Vacuolar ATPase-Mediated Cellular Concentration and Retention of Quinacrine: A Model for the Distribution of Lipophilic Cationic Drugs to Autophagic Vacuoles

Abstract

The antiprotozoal agent quinacrine is a lipophilic cationic drug highly distributed to tissues. It has been used in the present experiments to examine whether the vacuolar and autophagic cytopathology induced by organic amines is independent from the therapeutic class. Furthermore, we tested the presence of the concentrated cationic drug itself in the enlarged vacuoles by exploiting the intense green fluorescence of quinacrine. Finally, the influence of lipophilicity on the apparent affinity of amine pseudotransport has been addressed by comparing quinacrine to another substituted triethylamine, procainamide. Quinacrine was concentration-dependently taken up by human smooth muscle cells (cytosolic granular-vacuolar morphology at and above 25 nM; in cell extracts, uptake nearly maximal in 2 h, apparent K(m) of 8.7 microM). The vacuolar (V)-ATPase inhibitor bafilomycin A1 prevented quinacrine uptake by cells or released the cell-associated drug in preloaded cells.
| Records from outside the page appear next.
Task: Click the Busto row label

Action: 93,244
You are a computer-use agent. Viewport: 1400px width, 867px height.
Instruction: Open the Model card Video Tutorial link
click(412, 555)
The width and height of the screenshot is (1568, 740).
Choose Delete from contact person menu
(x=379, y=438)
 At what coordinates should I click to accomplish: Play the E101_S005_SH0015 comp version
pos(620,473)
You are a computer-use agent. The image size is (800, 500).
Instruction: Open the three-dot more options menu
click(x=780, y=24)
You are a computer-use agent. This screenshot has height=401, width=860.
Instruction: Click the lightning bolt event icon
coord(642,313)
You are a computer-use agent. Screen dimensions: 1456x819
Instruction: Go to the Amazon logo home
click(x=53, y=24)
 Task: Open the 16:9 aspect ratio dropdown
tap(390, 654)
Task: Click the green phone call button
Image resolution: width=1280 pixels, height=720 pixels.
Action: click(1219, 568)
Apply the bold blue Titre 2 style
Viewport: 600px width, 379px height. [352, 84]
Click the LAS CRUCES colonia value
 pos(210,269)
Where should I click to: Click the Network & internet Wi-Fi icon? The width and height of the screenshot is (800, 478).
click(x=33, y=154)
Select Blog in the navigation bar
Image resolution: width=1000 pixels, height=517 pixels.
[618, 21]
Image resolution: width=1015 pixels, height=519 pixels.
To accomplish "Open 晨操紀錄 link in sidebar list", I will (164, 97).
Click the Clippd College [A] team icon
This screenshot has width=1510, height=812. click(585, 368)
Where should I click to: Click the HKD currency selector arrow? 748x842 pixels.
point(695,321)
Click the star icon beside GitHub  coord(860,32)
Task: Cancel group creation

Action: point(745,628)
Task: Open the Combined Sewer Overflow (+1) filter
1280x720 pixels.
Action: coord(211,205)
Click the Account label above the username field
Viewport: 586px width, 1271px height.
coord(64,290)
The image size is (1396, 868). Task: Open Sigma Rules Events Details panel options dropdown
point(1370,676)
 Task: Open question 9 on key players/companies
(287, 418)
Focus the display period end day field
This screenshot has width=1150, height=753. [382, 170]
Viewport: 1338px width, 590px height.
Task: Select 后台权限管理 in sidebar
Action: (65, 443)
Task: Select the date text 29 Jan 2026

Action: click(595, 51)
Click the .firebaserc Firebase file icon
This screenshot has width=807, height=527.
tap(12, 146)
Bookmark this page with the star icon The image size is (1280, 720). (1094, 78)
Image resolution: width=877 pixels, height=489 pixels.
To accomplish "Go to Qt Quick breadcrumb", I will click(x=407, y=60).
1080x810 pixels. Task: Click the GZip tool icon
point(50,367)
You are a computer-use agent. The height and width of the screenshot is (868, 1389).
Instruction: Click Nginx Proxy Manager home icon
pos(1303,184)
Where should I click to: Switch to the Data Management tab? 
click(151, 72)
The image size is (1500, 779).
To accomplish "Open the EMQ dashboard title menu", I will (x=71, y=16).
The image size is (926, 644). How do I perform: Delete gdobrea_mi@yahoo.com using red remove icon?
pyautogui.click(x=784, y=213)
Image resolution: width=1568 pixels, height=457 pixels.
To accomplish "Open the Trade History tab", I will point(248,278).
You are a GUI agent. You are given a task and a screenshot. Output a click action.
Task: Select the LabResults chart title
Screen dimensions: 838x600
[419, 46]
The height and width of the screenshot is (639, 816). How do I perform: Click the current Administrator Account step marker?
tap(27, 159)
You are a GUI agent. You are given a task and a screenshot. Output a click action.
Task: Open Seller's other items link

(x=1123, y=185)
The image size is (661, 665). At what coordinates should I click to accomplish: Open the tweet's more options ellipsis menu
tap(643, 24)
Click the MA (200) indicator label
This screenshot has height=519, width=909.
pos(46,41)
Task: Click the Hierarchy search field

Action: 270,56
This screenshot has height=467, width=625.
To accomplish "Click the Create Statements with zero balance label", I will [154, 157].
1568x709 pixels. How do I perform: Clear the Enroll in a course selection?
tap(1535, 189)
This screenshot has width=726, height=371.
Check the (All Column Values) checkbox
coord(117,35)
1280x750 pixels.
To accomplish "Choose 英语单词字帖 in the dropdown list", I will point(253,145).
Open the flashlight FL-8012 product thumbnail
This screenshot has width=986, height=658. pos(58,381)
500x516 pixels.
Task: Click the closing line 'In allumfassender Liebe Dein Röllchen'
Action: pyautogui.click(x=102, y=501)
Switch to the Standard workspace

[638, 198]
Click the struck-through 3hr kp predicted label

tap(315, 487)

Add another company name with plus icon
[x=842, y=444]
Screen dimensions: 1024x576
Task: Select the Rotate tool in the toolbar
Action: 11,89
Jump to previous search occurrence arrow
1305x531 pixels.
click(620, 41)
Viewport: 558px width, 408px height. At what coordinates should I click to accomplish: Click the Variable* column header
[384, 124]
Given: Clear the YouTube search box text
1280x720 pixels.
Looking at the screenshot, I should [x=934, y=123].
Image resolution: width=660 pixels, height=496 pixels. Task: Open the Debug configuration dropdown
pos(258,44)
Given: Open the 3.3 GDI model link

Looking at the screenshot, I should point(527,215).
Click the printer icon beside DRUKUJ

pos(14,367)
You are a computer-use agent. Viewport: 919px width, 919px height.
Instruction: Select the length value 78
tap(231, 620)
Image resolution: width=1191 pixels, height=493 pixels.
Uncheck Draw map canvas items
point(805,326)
The lipidated (II) form of microtubule-associated protein light chain 3 accumulated at and above a quinacrine concentration of 2.5 microM (4 h), indicating the conserved macroautophagic nature of the vacuolar cytopathology, although vacuole size was modest. The enlarged vacuoles containing quinacrine excluded cherry fluorescent protein; many vacuoles were lined with cherry fluorescent protein-conjugated Rab7, a GTPase associated with late endosomes/lysosomes. Taken together, these results are compatible with the transition of quinacrine-concentrating vacuoles toward an autophagolysosome identity. Quinacrine is concentrated in cells via V-ATPase-mediated ion trapping with an apparent affinity approximately 500-fold higher than that of the less lipophilic drug procainamide, and, despite the small size of ensuing vacuoles, the macroautophagic signature of this cytopathology was observed.